BEGIN

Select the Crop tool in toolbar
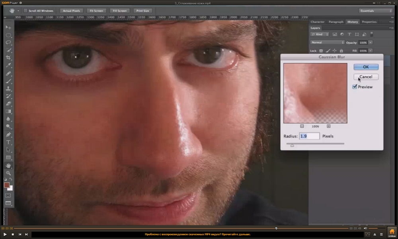398x239 pixels. 8,58
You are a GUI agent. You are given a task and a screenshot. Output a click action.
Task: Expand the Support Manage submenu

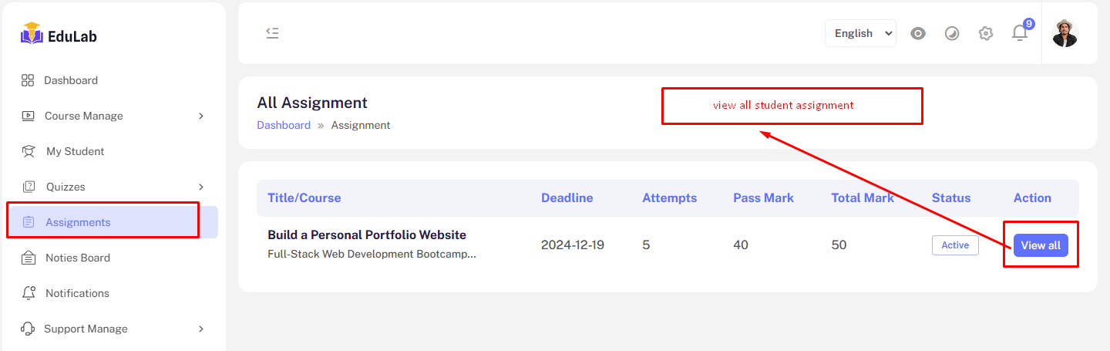click(201, 329)
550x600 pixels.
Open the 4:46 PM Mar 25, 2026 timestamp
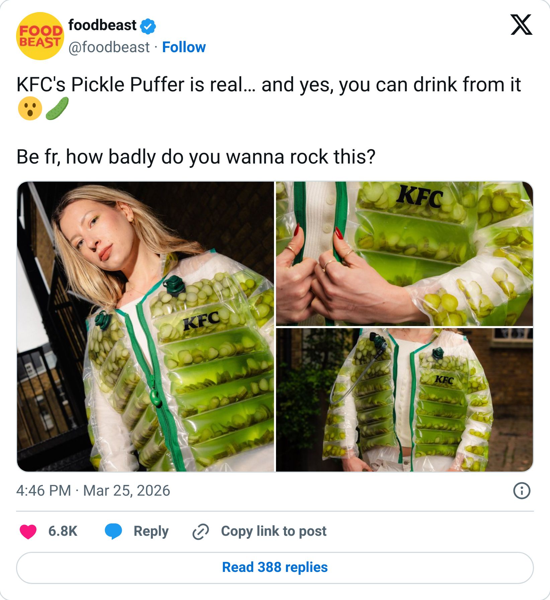pyautogui.click(x=93, y=491)
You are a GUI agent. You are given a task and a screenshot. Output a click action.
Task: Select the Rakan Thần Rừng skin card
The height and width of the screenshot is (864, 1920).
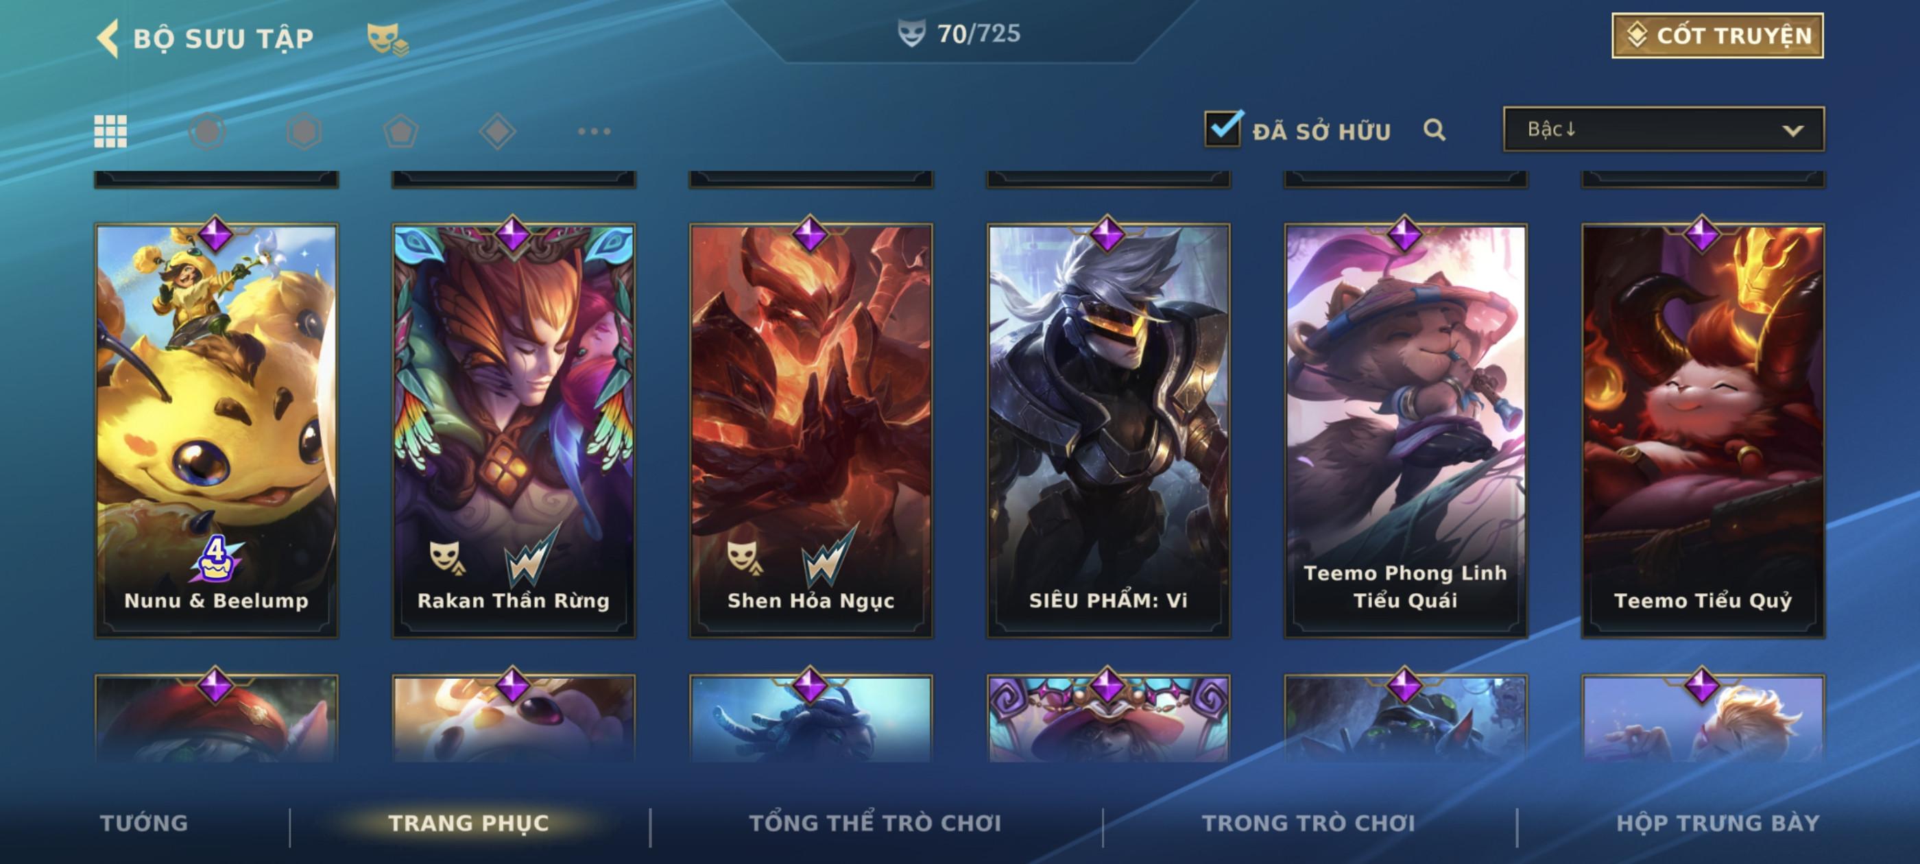point(514,430)
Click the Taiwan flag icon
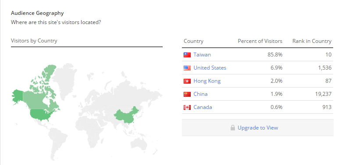338x165 pixels. pyautogui.click(x=187, y=55)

END

- [WHAT TO WORK ON] Would you reproduce the lines above exactly, without carrying over the pictures?

- [TASK SOLUTION]
Select the Crop tool in toolbar
398x239 pixels. 8,58
You are a GUI agent. You are given a task and a screenshot. Output a click action.
Task: Expand the Support Manage submenu

click(201, 329)
550x600 pixels.
Open the 4:46 PM Mar 25, 2026 timestamp
pyautogui.click(x=93, y=491)
You are a GUI agent. You are given a task and a screenshot. Output a click action.
Task: Select the Rakan Thần Rừng skin card
The height and width of the screenshot is (864, 1920).
point(514,430)
Click the Taiwan flag icon
338x165 pixels. pyautogui.click(x=187, y=55)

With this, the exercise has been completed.